- BRIEF
Count the lines of the listing below that contain the string "print". Reply with the number alone.

- RECORD LIST
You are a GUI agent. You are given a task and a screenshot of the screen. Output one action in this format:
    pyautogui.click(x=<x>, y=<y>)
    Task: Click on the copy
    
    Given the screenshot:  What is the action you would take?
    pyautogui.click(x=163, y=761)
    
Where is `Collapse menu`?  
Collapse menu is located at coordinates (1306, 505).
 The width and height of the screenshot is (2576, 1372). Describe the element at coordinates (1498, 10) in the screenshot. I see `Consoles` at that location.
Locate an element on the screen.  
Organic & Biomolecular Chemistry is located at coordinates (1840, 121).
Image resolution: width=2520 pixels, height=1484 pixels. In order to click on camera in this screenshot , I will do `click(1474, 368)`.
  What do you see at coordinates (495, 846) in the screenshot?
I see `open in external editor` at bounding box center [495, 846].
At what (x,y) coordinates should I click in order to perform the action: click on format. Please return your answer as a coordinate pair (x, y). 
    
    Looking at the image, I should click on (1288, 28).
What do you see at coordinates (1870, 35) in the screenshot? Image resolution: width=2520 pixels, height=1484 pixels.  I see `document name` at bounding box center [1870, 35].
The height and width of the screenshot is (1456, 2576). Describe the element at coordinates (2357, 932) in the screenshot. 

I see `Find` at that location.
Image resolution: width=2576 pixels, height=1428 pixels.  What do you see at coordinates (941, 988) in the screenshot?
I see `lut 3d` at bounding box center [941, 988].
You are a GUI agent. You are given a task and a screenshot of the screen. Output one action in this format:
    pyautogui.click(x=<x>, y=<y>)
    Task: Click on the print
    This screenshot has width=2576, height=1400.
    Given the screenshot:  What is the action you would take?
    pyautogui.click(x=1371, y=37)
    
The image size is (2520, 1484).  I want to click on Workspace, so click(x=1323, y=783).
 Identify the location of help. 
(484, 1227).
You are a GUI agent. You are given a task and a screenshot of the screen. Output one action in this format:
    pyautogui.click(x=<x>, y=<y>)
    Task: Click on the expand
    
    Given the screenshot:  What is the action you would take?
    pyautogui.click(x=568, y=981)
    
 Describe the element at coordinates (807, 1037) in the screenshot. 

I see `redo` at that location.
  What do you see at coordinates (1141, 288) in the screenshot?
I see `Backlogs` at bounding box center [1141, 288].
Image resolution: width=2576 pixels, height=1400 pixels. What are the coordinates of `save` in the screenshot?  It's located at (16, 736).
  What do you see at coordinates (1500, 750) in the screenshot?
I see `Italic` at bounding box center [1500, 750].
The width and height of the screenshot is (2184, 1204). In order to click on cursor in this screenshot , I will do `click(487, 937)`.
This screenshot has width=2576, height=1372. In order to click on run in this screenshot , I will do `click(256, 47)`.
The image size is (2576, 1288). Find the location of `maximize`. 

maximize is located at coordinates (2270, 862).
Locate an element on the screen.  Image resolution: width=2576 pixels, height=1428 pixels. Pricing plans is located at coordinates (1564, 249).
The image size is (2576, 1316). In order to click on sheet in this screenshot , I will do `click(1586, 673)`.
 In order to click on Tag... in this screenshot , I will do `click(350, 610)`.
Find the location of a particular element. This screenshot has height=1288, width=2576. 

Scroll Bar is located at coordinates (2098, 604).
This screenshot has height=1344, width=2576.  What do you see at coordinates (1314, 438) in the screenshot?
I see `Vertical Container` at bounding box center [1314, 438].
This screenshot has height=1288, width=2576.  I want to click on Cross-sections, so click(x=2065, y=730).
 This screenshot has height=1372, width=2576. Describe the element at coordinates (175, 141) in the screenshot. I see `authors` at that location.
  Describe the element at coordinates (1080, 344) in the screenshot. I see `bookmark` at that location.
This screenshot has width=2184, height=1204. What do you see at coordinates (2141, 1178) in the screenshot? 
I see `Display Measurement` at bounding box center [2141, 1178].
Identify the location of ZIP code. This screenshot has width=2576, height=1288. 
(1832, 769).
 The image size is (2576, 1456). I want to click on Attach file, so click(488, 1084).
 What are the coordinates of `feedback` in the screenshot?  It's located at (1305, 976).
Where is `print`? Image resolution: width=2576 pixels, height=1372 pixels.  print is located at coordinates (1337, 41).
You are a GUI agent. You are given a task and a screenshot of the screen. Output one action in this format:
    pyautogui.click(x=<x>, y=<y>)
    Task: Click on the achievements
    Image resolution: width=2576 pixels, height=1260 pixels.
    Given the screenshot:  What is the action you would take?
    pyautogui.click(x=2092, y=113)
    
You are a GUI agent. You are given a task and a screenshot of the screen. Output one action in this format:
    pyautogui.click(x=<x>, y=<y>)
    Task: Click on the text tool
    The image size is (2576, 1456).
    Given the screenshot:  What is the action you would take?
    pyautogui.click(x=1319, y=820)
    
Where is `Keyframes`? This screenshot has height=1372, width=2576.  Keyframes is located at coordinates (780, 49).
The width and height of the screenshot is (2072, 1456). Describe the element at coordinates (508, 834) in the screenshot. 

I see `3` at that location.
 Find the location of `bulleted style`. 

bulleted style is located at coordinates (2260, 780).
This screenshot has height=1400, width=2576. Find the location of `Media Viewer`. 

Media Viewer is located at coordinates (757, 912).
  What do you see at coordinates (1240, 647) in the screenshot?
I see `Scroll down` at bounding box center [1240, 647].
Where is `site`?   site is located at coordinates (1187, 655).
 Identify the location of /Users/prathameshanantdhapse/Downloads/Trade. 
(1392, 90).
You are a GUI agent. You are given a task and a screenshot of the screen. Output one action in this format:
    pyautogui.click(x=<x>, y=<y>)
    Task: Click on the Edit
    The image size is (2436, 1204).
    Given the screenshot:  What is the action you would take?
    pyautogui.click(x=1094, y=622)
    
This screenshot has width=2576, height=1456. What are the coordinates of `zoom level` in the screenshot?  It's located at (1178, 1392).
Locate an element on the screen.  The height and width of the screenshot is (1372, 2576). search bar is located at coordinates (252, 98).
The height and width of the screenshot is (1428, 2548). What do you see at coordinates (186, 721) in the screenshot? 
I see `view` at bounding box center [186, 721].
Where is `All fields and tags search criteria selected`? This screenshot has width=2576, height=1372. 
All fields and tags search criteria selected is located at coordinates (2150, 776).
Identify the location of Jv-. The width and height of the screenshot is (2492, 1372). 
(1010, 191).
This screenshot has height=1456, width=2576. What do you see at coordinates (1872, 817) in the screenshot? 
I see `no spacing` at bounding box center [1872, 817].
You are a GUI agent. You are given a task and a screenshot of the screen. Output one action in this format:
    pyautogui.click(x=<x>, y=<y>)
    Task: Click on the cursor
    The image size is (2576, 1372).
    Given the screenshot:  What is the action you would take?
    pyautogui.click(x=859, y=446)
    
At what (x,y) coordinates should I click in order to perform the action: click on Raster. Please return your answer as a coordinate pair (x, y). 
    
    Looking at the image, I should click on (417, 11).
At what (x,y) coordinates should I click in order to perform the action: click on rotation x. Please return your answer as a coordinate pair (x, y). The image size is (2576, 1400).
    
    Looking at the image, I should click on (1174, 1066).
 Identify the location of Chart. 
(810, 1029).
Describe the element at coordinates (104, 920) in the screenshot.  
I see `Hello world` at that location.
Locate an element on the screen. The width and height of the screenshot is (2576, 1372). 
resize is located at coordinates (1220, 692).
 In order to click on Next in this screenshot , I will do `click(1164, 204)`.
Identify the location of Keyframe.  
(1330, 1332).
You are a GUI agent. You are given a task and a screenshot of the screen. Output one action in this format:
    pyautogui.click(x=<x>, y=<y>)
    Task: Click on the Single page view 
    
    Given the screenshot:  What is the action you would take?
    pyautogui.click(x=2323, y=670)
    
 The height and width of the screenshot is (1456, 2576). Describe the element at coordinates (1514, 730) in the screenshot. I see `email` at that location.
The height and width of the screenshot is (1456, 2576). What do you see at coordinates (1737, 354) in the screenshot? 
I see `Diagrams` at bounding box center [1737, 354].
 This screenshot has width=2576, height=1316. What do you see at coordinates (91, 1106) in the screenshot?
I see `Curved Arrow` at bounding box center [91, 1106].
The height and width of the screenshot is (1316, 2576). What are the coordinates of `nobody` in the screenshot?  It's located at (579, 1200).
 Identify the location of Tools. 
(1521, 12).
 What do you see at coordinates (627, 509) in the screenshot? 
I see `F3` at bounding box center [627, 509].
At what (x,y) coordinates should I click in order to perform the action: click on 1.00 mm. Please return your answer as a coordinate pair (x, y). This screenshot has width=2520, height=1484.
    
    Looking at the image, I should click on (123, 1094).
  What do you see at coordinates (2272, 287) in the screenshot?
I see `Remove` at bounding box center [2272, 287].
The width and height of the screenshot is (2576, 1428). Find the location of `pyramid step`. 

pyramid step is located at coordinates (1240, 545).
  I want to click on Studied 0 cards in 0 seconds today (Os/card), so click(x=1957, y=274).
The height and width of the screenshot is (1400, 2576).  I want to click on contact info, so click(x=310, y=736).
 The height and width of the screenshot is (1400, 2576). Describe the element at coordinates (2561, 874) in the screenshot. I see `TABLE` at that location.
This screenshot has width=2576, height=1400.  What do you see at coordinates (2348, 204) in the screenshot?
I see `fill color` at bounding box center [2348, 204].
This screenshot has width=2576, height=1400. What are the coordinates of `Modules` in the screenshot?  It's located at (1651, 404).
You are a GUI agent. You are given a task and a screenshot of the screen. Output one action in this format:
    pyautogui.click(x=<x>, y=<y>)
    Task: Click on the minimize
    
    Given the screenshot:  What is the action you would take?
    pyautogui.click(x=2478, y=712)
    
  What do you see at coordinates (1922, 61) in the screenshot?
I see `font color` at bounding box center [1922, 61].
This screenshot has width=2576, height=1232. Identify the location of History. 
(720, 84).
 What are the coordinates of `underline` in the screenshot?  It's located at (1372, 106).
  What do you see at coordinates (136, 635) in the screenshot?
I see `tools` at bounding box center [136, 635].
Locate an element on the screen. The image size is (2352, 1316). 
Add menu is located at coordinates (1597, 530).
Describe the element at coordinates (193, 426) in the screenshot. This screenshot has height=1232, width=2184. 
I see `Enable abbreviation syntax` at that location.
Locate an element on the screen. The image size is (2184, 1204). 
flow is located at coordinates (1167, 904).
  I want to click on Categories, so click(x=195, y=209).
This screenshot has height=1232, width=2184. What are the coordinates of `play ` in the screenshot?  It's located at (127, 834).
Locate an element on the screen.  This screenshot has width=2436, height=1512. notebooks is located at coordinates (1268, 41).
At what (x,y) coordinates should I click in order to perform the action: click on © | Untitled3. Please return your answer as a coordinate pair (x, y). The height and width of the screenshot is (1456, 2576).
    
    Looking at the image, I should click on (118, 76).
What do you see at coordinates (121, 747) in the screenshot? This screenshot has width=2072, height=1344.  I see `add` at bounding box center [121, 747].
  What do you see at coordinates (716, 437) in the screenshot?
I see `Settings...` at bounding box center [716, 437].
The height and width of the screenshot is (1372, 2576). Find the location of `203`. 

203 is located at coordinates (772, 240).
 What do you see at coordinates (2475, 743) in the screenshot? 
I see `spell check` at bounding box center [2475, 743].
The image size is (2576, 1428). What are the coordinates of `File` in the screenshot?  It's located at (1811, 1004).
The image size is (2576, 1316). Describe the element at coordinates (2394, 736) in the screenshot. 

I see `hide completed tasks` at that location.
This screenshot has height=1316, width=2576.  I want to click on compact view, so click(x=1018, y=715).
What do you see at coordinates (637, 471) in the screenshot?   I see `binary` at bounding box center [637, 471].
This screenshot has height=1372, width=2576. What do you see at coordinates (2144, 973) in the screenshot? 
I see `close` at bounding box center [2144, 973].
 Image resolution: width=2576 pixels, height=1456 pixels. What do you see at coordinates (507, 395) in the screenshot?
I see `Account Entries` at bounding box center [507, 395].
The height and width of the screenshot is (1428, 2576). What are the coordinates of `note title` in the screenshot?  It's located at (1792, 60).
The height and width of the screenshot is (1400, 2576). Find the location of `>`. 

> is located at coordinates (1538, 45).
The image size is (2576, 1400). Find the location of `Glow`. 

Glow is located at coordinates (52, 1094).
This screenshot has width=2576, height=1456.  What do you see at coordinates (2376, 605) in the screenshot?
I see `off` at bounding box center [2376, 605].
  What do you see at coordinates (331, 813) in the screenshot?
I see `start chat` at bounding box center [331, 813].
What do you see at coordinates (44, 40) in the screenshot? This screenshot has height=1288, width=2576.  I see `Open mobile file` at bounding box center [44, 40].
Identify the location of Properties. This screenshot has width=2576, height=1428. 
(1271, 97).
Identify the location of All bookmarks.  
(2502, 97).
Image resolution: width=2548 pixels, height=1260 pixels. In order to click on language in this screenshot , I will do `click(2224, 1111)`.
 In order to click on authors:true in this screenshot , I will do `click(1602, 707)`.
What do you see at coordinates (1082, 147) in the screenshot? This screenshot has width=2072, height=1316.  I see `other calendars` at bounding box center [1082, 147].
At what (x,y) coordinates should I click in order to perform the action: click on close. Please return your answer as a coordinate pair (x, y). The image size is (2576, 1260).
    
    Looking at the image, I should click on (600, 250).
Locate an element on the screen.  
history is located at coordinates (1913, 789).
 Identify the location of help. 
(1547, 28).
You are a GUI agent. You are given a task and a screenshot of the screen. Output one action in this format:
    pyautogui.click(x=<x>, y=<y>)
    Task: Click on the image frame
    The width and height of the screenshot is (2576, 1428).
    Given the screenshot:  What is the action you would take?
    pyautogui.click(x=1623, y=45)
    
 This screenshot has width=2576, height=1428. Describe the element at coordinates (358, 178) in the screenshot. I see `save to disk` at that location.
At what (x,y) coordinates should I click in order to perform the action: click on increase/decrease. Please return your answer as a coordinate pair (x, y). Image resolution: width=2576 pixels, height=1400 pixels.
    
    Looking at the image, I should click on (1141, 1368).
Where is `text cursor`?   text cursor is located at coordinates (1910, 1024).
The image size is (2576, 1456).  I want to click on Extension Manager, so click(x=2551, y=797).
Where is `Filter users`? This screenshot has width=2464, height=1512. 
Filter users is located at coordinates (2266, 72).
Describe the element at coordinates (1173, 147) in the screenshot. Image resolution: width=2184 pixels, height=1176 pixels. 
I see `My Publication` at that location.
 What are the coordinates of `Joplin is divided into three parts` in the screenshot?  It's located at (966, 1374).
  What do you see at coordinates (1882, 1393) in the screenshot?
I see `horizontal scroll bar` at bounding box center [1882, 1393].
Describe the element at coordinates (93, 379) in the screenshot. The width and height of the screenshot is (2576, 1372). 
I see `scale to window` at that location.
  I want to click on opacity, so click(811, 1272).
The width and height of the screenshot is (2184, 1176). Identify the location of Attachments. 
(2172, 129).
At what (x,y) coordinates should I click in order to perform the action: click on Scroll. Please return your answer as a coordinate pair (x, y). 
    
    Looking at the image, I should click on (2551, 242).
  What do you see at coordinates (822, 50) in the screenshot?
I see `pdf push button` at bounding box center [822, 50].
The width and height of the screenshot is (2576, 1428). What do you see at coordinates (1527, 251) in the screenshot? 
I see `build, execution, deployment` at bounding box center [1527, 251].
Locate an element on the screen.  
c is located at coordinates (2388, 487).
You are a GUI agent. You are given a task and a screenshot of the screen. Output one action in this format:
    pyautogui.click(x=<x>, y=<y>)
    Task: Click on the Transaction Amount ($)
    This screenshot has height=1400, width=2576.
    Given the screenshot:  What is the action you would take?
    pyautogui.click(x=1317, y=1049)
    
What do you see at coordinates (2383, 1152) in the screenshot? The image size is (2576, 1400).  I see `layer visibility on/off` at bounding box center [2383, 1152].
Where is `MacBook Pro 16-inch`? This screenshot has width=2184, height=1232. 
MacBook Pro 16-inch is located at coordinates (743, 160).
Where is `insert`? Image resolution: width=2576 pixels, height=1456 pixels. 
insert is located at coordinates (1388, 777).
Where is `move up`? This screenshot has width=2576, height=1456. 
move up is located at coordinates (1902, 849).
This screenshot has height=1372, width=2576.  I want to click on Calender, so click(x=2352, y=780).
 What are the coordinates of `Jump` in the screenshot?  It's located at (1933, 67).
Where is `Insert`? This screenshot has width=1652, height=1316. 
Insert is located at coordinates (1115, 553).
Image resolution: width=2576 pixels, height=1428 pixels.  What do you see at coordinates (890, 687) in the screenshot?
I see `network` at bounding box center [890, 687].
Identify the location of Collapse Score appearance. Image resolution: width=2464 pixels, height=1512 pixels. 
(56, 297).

- WRITTEN ANSWER
2